Friday, 18 March 2011

Personal Digital Archiving Conference 2011

I had the good fortune to attend the 2011 Personal Digital Archiving conference at the Internet Archive, along with other colleagues on the AIMS project, including Michael Forstrom from Yale and Michael Olson, Peter Chan, and Glynn Edwards from Stanford. The conference was exceptional, and had a great range of presentations ranging from those on fairly pragmatic topics to the highly theoretical. There are a number of other blogs with comprehensive notes on the conference, and the conference's organizers have already provided a detailed listing of those. Instead, I'd just like to focus on what I considered the highlights of the conference.
  • Cathy Marshall's keynote was excellent. I have seen her speak before, and she presented an survey of her ongoing research into personal digital archives.
  • Jeremy Leighton John presented on work undertaken since the Digital Lives project at the British Library.
  • Judith Zissman presented on "agile archiving", similar to agile development, wherein individuals can continually refine their archival practices.
  • Birkin Diana presented on how Brown University is working to make their institutional repository a space for personal materials, and strategies that allow users to work on adding metadata iteratively.
  • Daniel Reetz presented on his DIY Book Scanner project, but also brought in detailed technical analysis about how image sensors in digital cameras work and how our brains process image data.
  • Jason Zalinger introduced the notion of Gmail as a "story-world" and presented some prototype tools and games to help navigate that world.
  • Cal Lee presented on introducing education about digital forensics to the archival curriculum.
  • Kam Woods also presented on applying digital forensics to the archival profession.
  • Sam Meister presented on the complex ethics of using forensics in acquiring and processing the records from start-up companies.
In addition, I presented with Amelia Abreu on "archival sensemaking", which introduces the notion of personal digital archiving practice as an iterative, context-bound process.

Saturday, 12 March 2011

Processing Born Digital Materials Using AccessData FTK

To follow up with my previous blog entry on "Surprise Use of Forensic Software in Archives", I have prepared a YouTube video "Processing Born Digital Materials Using AccessData FTK". I hope this video can give people more details on how FTK is being used at Stanford University Libraries. Take a look and let me know what you think.

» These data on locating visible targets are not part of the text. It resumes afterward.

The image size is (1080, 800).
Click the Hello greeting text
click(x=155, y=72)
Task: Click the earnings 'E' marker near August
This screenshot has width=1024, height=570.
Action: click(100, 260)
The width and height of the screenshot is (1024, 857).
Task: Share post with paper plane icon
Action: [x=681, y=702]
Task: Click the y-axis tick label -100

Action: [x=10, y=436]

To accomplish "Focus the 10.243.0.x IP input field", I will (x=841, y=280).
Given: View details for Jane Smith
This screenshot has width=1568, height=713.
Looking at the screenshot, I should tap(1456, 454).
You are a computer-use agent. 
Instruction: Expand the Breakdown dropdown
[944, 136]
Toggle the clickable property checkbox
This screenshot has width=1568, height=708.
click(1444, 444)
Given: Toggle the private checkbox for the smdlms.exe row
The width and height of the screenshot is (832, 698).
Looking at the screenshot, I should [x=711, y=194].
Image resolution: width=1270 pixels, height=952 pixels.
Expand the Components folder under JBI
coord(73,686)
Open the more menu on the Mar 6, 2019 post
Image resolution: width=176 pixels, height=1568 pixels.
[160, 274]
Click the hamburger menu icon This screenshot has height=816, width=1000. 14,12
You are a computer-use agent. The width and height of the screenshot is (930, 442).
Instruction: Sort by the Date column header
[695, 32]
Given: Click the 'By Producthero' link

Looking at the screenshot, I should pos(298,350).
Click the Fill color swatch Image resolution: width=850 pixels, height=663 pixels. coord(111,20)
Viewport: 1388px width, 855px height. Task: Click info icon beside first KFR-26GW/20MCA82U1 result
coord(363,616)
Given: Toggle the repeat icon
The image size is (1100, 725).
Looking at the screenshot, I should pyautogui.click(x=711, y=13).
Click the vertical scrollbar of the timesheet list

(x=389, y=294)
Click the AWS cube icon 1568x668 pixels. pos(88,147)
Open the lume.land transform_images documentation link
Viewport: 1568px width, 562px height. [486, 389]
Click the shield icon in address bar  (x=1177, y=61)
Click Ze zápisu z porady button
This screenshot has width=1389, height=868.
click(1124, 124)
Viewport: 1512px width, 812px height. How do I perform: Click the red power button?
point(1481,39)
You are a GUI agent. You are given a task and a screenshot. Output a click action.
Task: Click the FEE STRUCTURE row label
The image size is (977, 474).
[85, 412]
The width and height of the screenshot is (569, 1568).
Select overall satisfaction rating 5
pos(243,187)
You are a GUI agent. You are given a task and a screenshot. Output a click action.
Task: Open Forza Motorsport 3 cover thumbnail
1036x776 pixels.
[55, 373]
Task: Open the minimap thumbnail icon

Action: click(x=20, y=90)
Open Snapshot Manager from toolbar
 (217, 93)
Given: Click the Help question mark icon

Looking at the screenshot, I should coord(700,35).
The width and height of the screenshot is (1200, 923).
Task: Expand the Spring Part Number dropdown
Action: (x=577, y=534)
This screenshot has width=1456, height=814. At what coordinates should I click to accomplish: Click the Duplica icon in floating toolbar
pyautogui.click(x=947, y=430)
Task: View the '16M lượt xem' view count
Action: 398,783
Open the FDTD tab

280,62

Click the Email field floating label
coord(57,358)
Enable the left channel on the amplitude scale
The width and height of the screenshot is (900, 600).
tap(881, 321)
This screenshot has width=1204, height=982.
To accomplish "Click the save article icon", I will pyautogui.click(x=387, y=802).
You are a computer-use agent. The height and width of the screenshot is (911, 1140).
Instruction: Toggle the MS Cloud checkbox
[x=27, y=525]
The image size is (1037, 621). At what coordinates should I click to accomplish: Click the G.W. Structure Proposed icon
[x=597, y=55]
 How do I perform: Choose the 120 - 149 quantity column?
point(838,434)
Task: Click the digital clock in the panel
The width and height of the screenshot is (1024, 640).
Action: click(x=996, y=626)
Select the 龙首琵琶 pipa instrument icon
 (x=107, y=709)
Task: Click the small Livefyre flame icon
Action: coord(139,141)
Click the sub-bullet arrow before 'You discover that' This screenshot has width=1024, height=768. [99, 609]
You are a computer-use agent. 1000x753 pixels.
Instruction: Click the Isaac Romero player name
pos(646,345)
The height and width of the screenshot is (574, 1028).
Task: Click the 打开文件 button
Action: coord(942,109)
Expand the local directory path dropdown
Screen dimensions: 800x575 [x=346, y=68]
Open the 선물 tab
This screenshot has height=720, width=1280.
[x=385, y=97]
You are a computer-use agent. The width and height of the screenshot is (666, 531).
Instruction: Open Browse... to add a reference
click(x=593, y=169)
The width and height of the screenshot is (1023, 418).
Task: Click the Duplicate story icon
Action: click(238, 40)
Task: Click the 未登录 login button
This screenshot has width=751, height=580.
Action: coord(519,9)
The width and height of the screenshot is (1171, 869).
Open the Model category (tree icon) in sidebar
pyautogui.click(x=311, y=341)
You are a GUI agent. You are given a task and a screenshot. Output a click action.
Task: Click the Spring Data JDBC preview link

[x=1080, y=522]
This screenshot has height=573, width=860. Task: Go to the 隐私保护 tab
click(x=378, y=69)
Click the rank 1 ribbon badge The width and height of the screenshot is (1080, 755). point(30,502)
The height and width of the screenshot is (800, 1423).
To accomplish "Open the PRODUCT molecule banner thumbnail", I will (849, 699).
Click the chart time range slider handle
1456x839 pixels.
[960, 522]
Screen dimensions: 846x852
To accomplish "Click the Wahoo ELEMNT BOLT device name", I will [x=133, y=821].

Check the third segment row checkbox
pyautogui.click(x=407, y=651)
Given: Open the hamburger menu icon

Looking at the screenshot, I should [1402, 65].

I would like to say a few words on discovery and access even though it is not the topic of the video. After we process the files in FTK, one way to delivery the files is to store them in a Fedora repository and let people access our Fedora repository using a web browser through Internet. We have developed an alpha version of this model using files from the Stephen Jay Gould collection. Another way to provide access to the files is to let people use FTK to access the files in our reading room. I will write about that later.

Hope you enjoy the video.

http://www.youtube.com/watch?v=hDAhbR8dyp8

Friday, 4 March 2011

File type categories with PRONOM and DROID

In order to assess a born digital accession, the AIMS digital archivists expressed a need for a report on the count of files grouped by type. The compact listing gives the archivist an overview that is difficult to visualize from a long listing. The category report supplements the full list of all files, and helps with a quick assessment after creation of a SIP via Rubymatica. (In a later post I’ll point out some reasons why pre-SIP assessment is often not practical with born digital.)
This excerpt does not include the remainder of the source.